What to Know
- Police say the person suspected of being the mystery shooter and aiming at a luxury Upper East Side apartment building has turned himself in
- The gunfire was coming from across the East River on Roosevelt Island, and officials were investigating the fired shots for about a week
- One resident of One East River Place found a bullet fragment in their 14-floor room while a woman found a hole in her 32nd-floor window
Cops say the man suspected of taking aim at a luxury Upper East Side apartment building from across the East River on Roosevelt Island has turned himself in.
Farris Koroma, a 22-year-old Roosevelt Island resident, walked into the 114th NYPD precinct in Astoria around 2 a.m. Friday with an attorney, police said. He is charged with criminal possession of a weapon, reckless endangerment and criminal mischief, according to the NYPD. Koroma said nothing as he was led out of the 114th Precinct station, his face hidden behind a sweatshirt.

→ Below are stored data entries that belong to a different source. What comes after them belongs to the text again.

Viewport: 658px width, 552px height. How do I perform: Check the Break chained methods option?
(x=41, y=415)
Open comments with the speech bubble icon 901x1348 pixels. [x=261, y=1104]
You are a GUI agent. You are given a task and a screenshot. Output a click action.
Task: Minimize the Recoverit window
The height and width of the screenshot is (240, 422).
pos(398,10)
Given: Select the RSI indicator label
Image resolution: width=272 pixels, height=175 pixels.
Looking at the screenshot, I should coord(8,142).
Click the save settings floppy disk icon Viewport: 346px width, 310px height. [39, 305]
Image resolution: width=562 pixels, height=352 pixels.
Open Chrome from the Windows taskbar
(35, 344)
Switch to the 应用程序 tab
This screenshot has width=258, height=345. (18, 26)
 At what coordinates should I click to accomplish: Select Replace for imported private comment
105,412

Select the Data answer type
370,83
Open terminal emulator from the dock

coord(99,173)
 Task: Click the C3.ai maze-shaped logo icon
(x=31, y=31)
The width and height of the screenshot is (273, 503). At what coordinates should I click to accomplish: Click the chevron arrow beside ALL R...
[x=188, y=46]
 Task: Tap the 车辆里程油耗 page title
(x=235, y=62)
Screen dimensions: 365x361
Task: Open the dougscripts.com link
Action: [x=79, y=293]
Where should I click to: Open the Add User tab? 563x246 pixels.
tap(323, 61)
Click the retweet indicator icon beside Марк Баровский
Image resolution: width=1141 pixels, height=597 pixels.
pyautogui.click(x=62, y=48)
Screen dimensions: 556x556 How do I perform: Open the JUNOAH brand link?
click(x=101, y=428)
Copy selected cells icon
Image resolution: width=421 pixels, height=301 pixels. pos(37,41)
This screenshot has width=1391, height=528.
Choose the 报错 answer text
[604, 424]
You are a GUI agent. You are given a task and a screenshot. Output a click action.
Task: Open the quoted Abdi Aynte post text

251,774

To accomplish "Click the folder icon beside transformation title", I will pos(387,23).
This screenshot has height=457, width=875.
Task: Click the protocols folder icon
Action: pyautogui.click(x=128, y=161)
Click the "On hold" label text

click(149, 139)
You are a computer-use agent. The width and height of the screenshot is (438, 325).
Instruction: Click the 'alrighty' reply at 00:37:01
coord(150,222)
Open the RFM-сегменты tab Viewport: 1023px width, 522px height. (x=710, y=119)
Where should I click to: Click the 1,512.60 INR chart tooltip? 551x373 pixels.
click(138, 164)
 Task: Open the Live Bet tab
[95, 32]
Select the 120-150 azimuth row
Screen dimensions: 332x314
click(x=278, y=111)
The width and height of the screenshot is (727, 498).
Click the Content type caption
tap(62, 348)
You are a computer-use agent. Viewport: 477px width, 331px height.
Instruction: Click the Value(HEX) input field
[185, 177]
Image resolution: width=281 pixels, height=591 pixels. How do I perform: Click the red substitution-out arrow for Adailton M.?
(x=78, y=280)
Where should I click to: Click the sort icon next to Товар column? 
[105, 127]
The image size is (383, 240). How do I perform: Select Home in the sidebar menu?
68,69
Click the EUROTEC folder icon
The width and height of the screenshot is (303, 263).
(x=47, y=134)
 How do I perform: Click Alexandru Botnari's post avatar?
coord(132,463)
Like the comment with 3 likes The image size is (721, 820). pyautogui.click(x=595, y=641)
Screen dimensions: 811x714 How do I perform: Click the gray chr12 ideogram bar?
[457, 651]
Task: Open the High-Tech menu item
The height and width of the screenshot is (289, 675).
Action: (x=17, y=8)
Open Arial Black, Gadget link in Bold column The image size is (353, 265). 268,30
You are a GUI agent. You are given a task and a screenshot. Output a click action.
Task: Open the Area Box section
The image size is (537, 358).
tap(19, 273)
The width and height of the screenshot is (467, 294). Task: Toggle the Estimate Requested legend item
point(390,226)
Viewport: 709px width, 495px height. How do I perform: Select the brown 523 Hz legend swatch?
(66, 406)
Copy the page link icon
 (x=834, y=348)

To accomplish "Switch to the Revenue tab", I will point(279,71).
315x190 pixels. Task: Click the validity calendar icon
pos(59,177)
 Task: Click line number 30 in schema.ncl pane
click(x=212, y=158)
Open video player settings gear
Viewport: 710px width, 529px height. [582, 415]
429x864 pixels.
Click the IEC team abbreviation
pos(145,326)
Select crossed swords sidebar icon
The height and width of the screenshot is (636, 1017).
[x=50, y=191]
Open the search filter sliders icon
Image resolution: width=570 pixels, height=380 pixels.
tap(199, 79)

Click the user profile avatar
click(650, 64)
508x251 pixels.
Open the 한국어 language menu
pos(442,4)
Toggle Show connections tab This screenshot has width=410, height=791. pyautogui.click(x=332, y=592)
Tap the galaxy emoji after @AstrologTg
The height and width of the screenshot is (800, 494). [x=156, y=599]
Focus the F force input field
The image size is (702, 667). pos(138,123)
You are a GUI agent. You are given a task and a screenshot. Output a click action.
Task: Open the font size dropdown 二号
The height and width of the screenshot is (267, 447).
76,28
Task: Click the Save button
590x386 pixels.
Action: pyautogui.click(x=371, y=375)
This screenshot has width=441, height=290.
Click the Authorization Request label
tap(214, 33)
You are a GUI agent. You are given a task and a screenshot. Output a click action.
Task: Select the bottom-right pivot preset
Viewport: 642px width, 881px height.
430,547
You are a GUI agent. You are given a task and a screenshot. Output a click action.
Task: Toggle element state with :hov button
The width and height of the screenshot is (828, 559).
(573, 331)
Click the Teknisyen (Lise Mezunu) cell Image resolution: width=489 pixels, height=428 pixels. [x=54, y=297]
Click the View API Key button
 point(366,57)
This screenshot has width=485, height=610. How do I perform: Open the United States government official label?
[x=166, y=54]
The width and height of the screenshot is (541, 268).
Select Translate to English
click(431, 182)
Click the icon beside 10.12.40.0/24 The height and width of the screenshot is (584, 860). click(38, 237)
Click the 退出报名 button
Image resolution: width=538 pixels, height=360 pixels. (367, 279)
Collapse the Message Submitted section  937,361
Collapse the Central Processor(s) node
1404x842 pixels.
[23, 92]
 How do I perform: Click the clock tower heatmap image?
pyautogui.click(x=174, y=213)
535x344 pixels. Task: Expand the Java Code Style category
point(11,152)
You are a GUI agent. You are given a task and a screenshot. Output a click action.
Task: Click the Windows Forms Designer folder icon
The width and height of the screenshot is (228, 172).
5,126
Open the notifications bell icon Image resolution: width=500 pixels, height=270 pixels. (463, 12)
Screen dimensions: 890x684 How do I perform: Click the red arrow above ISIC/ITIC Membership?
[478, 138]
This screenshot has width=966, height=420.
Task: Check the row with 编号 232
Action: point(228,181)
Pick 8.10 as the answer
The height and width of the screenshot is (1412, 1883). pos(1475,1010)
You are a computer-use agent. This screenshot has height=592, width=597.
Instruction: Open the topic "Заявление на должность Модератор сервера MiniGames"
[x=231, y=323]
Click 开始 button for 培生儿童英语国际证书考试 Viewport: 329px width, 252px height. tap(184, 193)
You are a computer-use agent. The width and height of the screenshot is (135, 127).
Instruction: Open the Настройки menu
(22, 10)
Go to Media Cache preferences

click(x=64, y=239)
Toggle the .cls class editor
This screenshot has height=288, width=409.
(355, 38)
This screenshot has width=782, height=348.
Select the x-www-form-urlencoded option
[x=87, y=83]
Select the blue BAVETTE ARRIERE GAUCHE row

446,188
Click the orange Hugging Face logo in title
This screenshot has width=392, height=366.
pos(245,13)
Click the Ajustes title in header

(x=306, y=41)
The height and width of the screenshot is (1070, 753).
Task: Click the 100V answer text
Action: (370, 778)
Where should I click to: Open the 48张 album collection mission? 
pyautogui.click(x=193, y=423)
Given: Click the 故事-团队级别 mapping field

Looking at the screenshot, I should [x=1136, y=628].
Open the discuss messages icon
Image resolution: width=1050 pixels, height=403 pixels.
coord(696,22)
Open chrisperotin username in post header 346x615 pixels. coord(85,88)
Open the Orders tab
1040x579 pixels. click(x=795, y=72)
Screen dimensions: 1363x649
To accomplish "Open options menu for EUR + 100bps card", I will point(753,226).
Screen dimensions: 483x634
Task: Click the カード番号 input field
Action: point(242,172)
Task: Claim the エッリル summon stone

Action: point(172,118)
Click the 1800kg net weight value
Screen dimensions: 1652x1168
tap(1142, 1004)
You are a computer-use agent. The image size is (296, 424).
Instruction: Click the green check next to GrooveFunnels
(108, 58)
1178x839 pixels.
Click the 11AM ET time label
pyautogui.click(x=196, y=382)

During a court appearance Friday, prosecutors said Koroma recklessly fired a loaded gun from the western promenade of Roosevelt Island, hitting two apartments. When police released surveillance video of the incident, he allegedly deactived a public Instagram account where he posted video of himself firing two shots, according to prosecutors.
Bail for Koroma was set at $100,000. He's next scheduled to appear in court on Aug. 29.
Cops had been trying to track down the person responsible for sending bullets whizzing into two separate apartments of One East River Place, a ritzy, 50-story glass rental that overlooks the river. Chief of Detectives Dermot Shea tweeted surveillance video Wednesday of the two people who may know something about the shootings. Police said early Friday the man in the video is Koroma, but the woman isn't being sought because they said she is a witness.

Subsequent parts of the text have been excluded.